Senior Site Reliability Engineer
Start: ASAP
Duration: 6 months +
Location: 3-days per week in central London
Rate: negotiable DoE, inside IR35
We're seeking a skilled Site Reliability Engineer to join a high-performing technology team within a leading professional services environment.
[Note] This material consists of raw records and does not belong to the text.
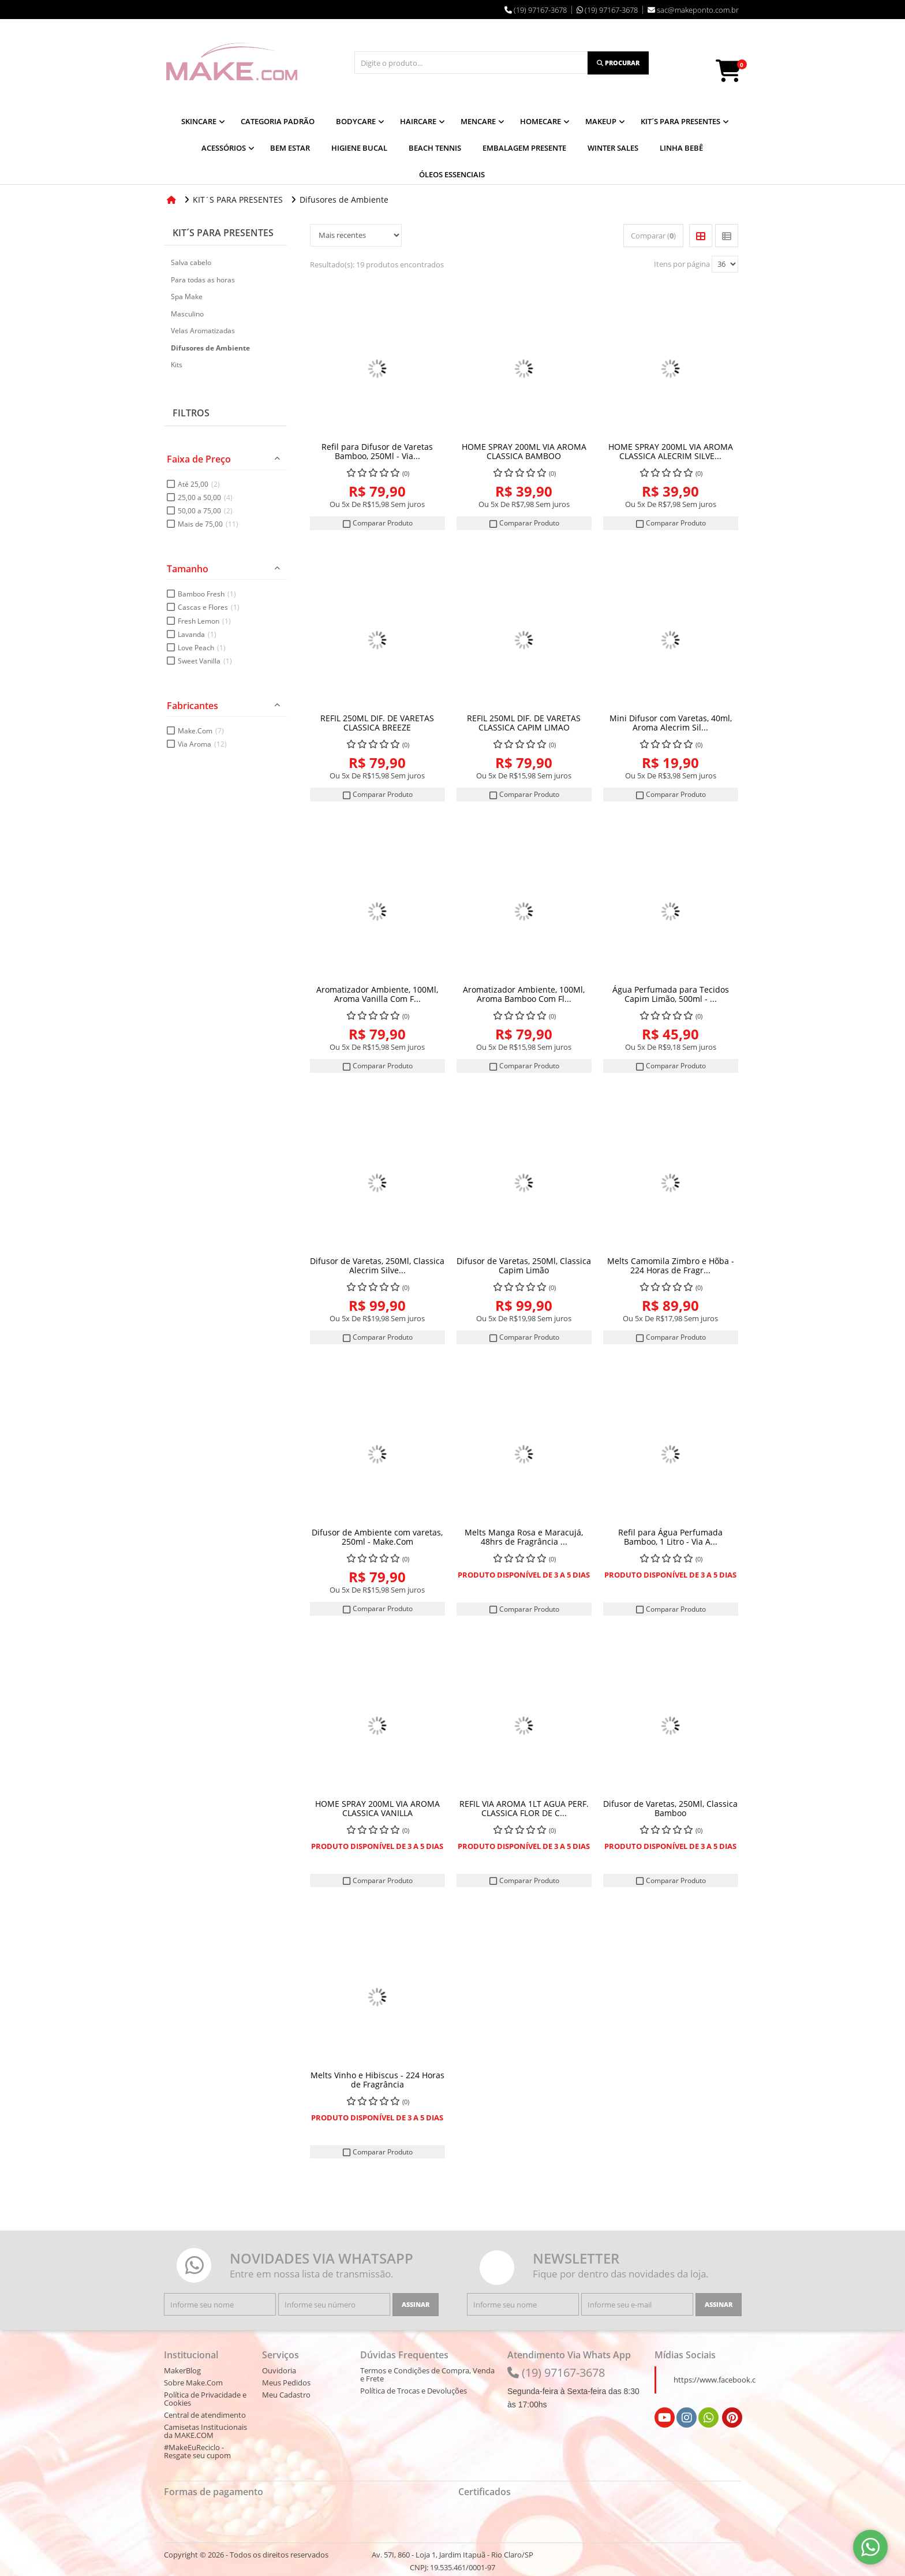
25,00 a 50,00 (205, 497)
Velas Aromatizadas (203, 330)
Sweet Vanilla (205, 661)
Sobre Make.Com (193, 2383)
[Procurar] (618, 62)
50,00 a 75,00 (205, 511)
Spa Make (187, 296)
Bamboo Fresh (207, 594)
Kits (176, 365)
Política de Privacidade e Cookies (205, 2399)
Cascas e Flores (209, 607)
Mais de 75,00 (208, 524)
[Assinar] (415, 2304)
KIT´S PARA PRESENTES (223, 232)
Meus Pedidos (286, 2383)
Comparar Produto (377, 523)
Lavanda (197, 634)
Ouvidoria (279, 2370)
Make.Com (201, 731)
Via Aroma (202, 744)
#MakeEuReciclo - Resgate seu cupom (197, 2451)
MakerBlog (182, 2370)
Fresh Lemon (204, 620)
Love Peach (202, 647)
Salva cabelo (191, 262)
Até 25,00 (199, 484)
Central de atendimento (205, 2415)
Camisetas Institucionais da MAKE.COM (205, 2431)
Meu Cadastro (286, 2395)
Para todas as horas (203, 279)
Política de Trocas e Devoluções (413, 2391)
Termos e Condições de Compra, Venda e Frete (427, 2374)
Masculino (187, 313)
You'll design and maintain reliable, secure, and scalable cloud infrastructure while driving automation and DevOps best practices.
Key Responsibilities
- Build and manage CI/CD pipelines, release automation, and infrastructure as code (IaC).
- Develop resilient cloud environments and optimize monitoring, alerting, and performance.
- Maintain observability tools (Prometheus, Grafana, Datadog, Splunk, etc.).
- Manage incident response, troubleshooting, and root cause analysis.
- Collaborate with teams to improve reliability, scalability, and deployment efficiency.
- Document and standardize technical processes and runbooks.
Skills & Experience
- 4+ years in SRE, DevOps, or related roles.
- Advanced Kubernetes (EKS, GKE, AKS, or RKE); proficient with Kubectl and Helm.
- Strong containerization (Docker, microservices with Java/Spring Boot).
- CI/CD tools: Jenkins, GitHub Actions, Azure DevOps, ArgoCD.
- IaC: Terraform or Pulumi (module development preferred).
- Observability & monitoring: Prometheus/Grafana, Datadog, OpsGenie, or similar.
- Familiar with Git workflows, Python/Go Scripting, and security tools (Vault, Qualys, etc.).